The popular concert series, inspired by Australian songwriter Peter Allen's song, "Quiet Please, There's a Lady on Stage," which he wrote for his mother-in-law, Judy Garland, returns for the sixth season to celebrate extraordinary female voices. The five-concert series features award-winning Afro-Cuban jazz singer from Havana, Daymé Arocena, described by The New Yorker as "one of the world's fastest rising jazz vocalists," sharing an evening with Nella, the new voice from the Venezuelan island of Margarita and a winner of the 2019 Latin Grammy Award for Best New Artist; Artemis, an international all-star group which includes Canadians Renee Rosnes (piano) and Ingrid Jensen (trumpet), plus Anat Cohen (clarinet), Melissa Aldana (tenor sax), Noriko Ueda (bass), and Allison Miller (drums); A Tribute to Aretha Franklin: The Queen of Soul featuring Damien Sneed, who toured with Franklin, and Grammy Award-winning gospel music legend Karen Clark Sheard; five-time Grammy Award-winning vocalist Dianne Reeves with her latest project, Beleza Brazil, which explores that country's sensuous rhythms and the beauty of Brazil; and beloved American singer-songwriter and author, Rosanne Cash.

+-------+

§ **Directive a**:
Answer these questions from the concert series description:
(i) For whom did Peter Allen write "Quiet Please, There's a Lady on Stage"?
(ii) What instrument does Ingrid Jensen play in Artemis?
(iii) What is the name of Dianne Reeves's latest project?
The concert series description and the records that follow it are unrelated material.

§ **Input material**:

+-------+

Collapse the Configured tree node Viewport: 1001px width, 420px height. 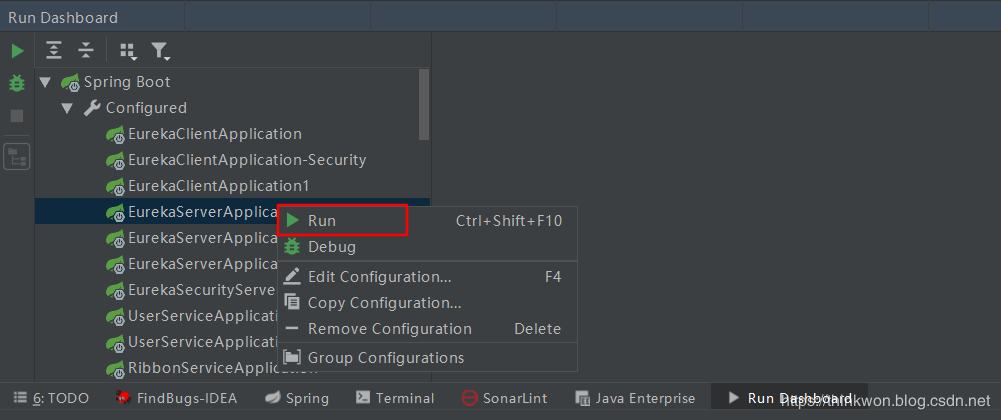(x=67, y=108)
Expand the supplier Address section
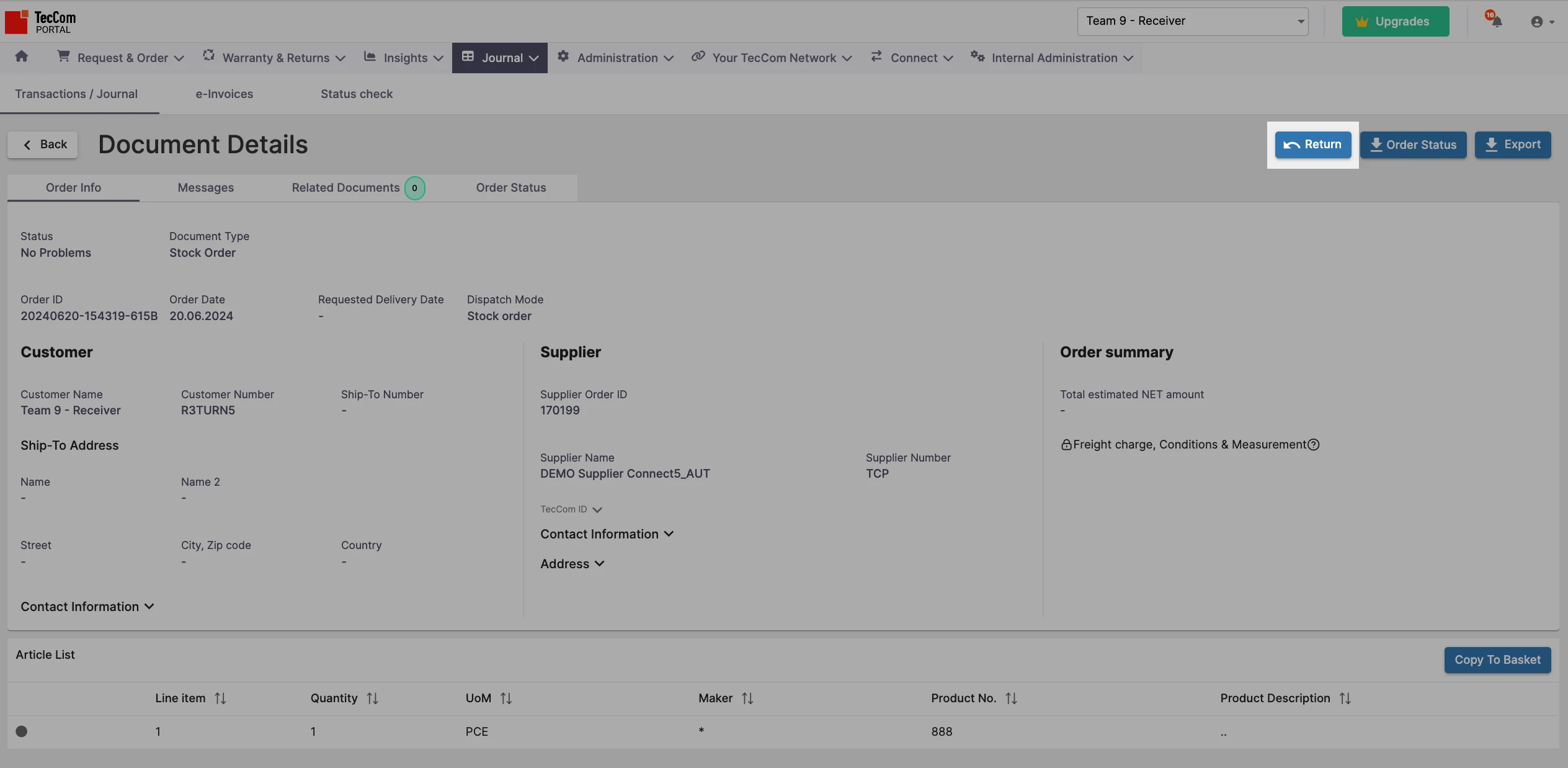The height and width of the screenshot is (768, 1568). pos(572,564)
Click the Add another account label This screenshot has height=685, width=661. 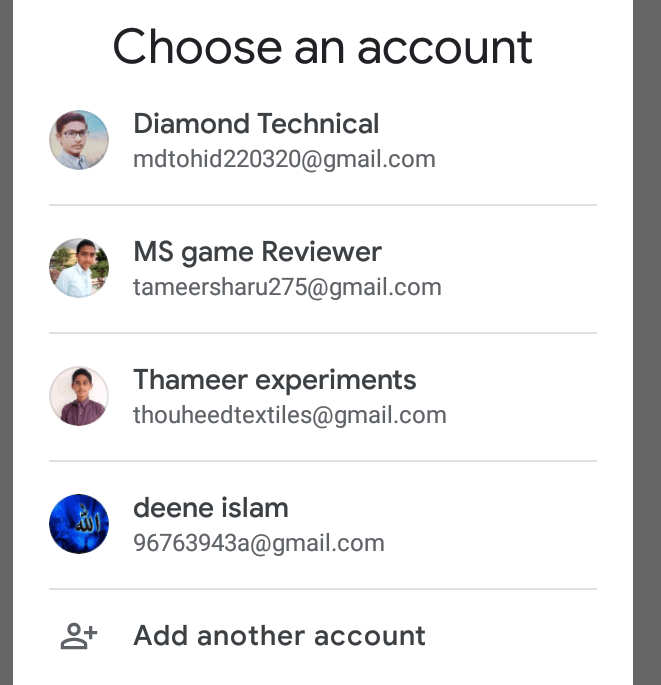279,636
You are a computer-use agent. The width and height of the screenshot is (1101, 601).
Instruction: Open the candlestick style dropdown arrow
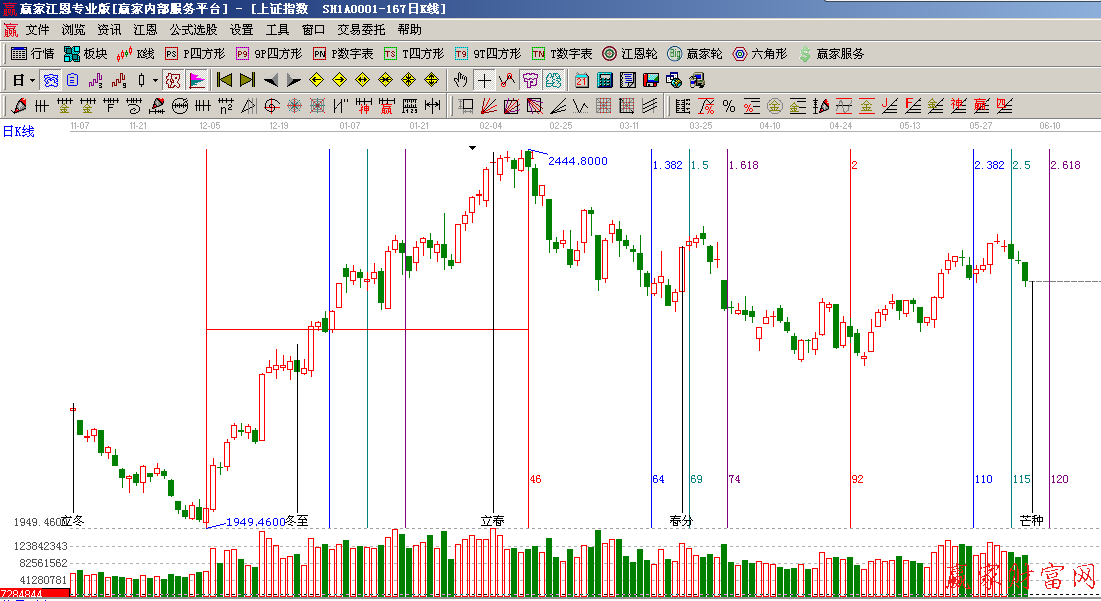(x=155, y=80)
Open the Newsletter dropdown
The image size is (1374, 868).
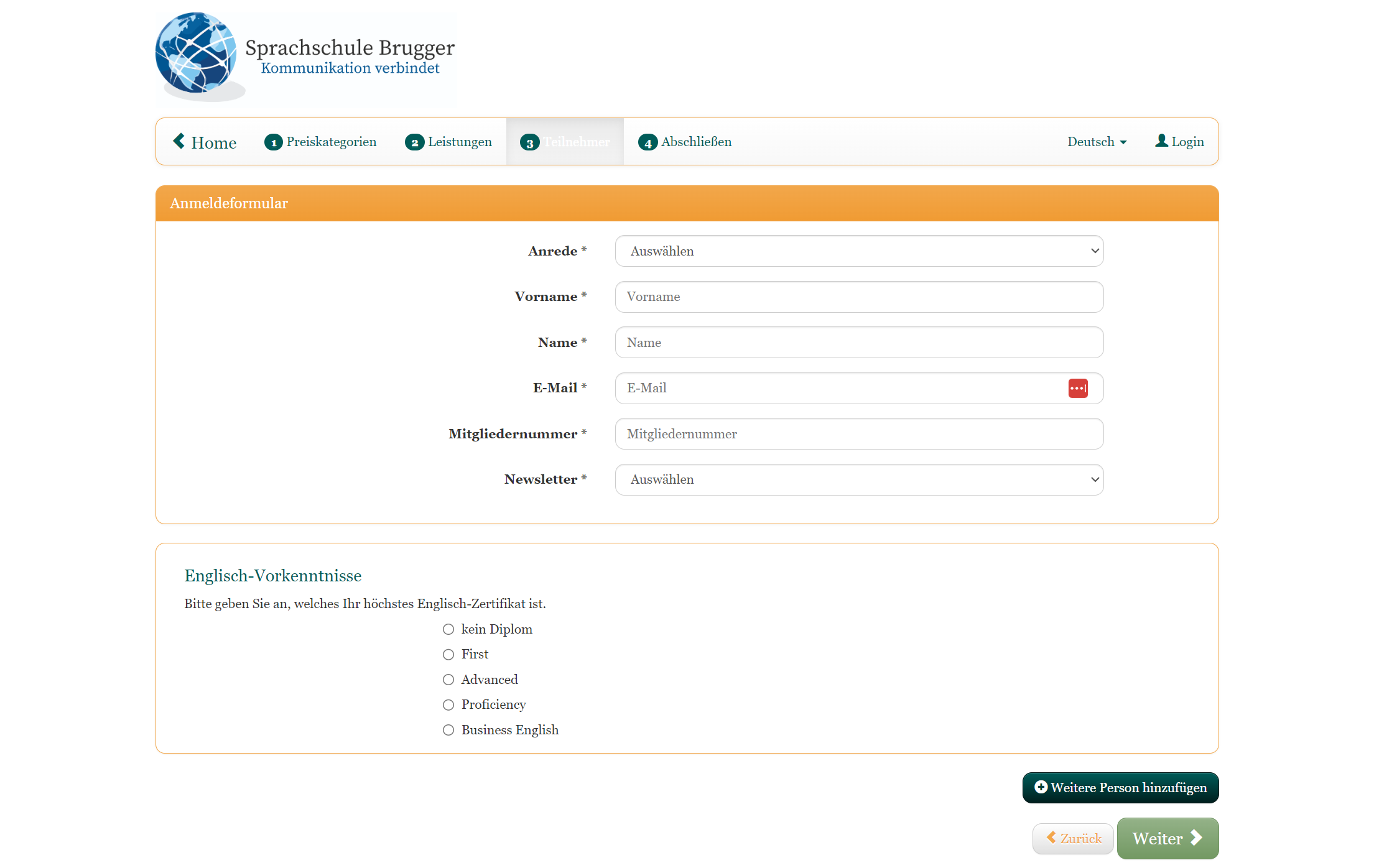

+-------+

§ **Directive b**: Copy out the stretch of the records from the line containing "Open the Newsletter dropdown" through the end of the records, leaving out the pictures.

§ **Task answer a**:
(i) His mother-in-law, Judy Garland
(ii) Trumpet
(iii) Beleza Brazil

§ **Task answer b**:
Open the Newsletter dropdown
The image size is (1374, 868).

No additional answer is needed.